• [Written tasks]:
1: According to the article on Coroner's album Dissonance Theory, where did Vetterli write the opening riff of "Renewal"?
2: In the article on Coroner's album Dissonance Theory, reproduce word for word the passage between "Vetterli is also" and "to prove anymore.", inclusive.

• [Extract to read]:
Dissonance Theory manages to clear that self-imposed bar through sheer meticulousness. Vetterli says that out of every “50 riffs, maybe one made it on the album.” The opening riff from “Renewal”—the first advance single from the album, and thus the first new Coroner song anyone had heard in 32 years—was written by Vetterli in Thailand in 2015 and tweaked and rearranged for almost a decade. Rapacchietti’s drum parts were recorded, in totality, twice—once before Broder laid down his bass lines, and again after it was clear the bass was changing the shape of the songs. Vetterli brought in his American friend Dennis Russ to co-produce and help out with the lyrics, which tackle religion, artificial intelligence, and the atomic bomb with cynical precision (and, strikingly, perfect English.)
Vetterli is also in career-best shape as a guitarist. Songs like “The Law” and “Trinity” start out eerie and contemplative before erupting into climaxes colored with daring flourishes of melody. “Consequence” and “Renewal” test Vetterli’s pick-hand dexterity, and nearly every song has a solo that deserves to be transcribed in Guitar World so aspiring shredders can torture themselves. Dissonance Theory’s technical extremity might not jump out of the speakers on first listen in the manner of Coroner’s early albums, but don’t mistake that for Vetterli losing a step as a player. He just doesn’t have anything to prove anymore.
“I think the main difference is that maybe in the past, I played more technical for the sake of being technical, and nowadays, the mood and vibe and the expression are way more important for me,” Vetterli says. “If there is a fast part, I do it because I think that’s needed there, not as a show-off.”
The deluxe edition of Dissonance Theory will come packaged with a new remaster of the Death Cult demo, the Tom G. Warrior-fronted artifact that set Coroner on this path 40 years ago. Listening to the oldest and newest Coroner songs in quick succession is a bit of a head trip. Understandably, there’s a quantum leap between the brash, atavistic songs on Death Cult and the sculpted mastery of Dissonance Theory. Yet hearing them side by side also brings out their shared sense of purpose, the confrontational oddness and boundary-pushing ambition that this band had in spades from the very beginning.
“I was a car mechanic at the time, and we took a week off to go to the studio to make this,” Vetterli says of Death Cult. “This changed my world. After this week, I had to speak to my parents to say, ‘I want to be a musician, I want to stop repairing cars, I’m not interested in that.’ The rest is history.”

• [Stored data]:
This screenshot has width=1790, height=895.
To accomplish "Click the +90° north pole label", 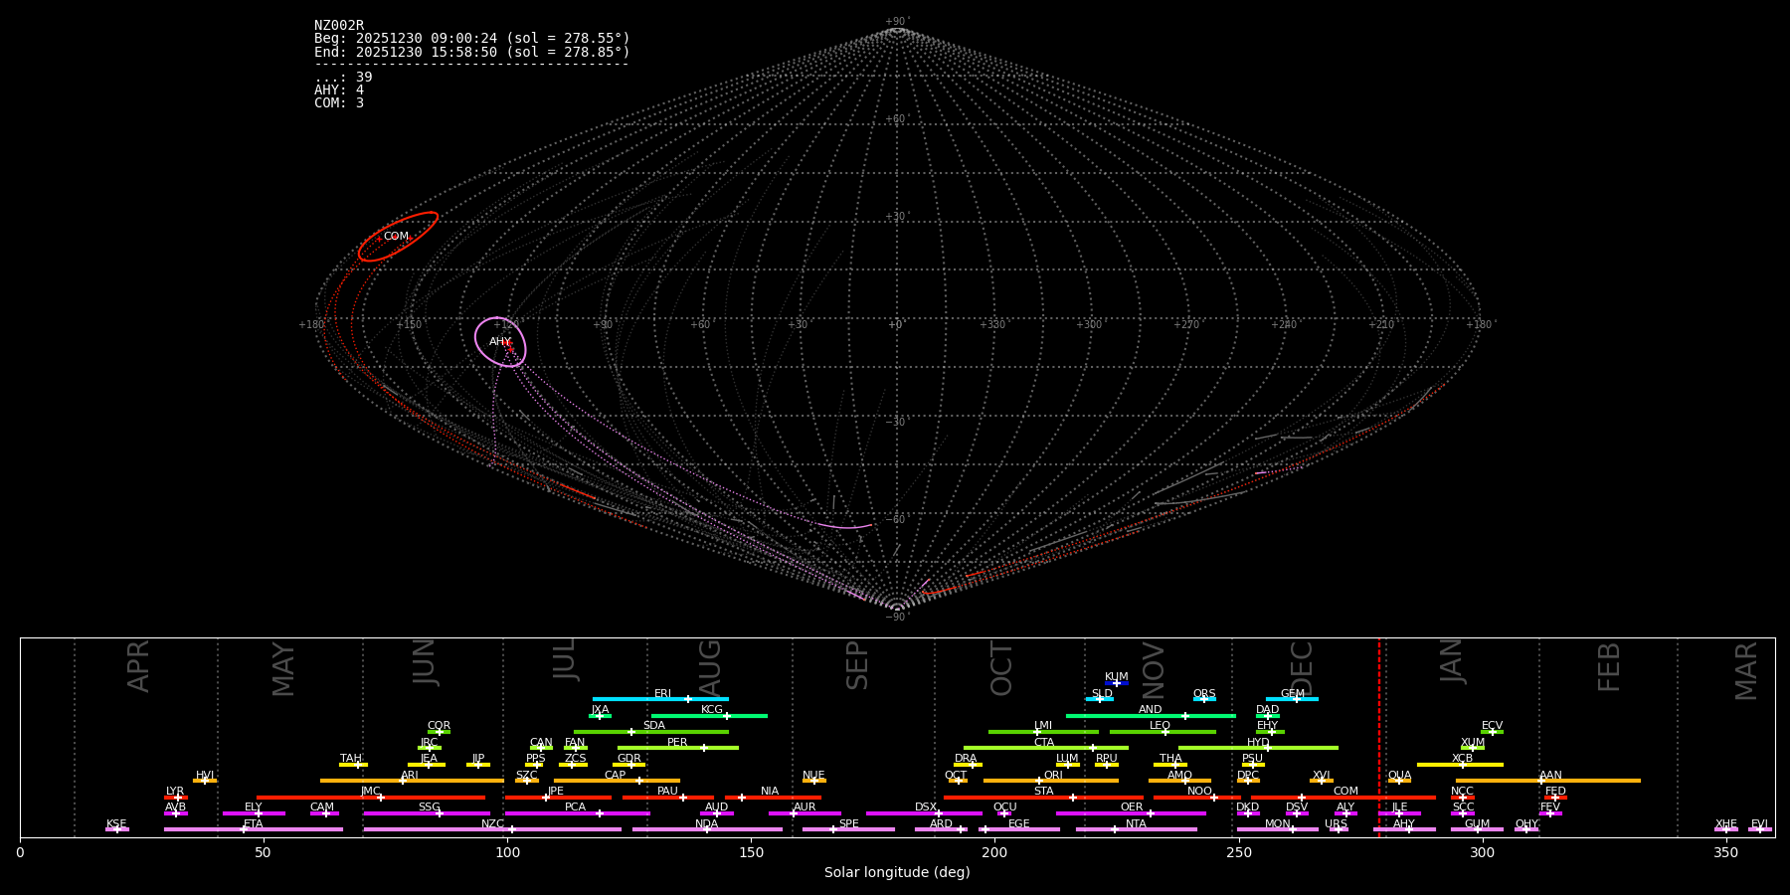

• [Solutions by task]:
1: Thailand, in 2015.

2:
Vetterli is also in career-best shape as a guitarist. Songs like “The Law” and “Trinity” start out eerie and contemplative before erupting into climaxes colored with daring flourishes of melody. “Consequence” and “Renewal” test Vetterli’s pick-hand dexterity, and nearly every song has a solo that deserves to be transcribed in Guitar World so aspiring shredders can torture themselves. Dissonance Theory’s technical extremity might not jump out of the speakers on first listen in the manner of Coroner’s early albums, but don’t mistake that for Vetterli losing a step as a player. He just doesn’t have anything to prove anymore.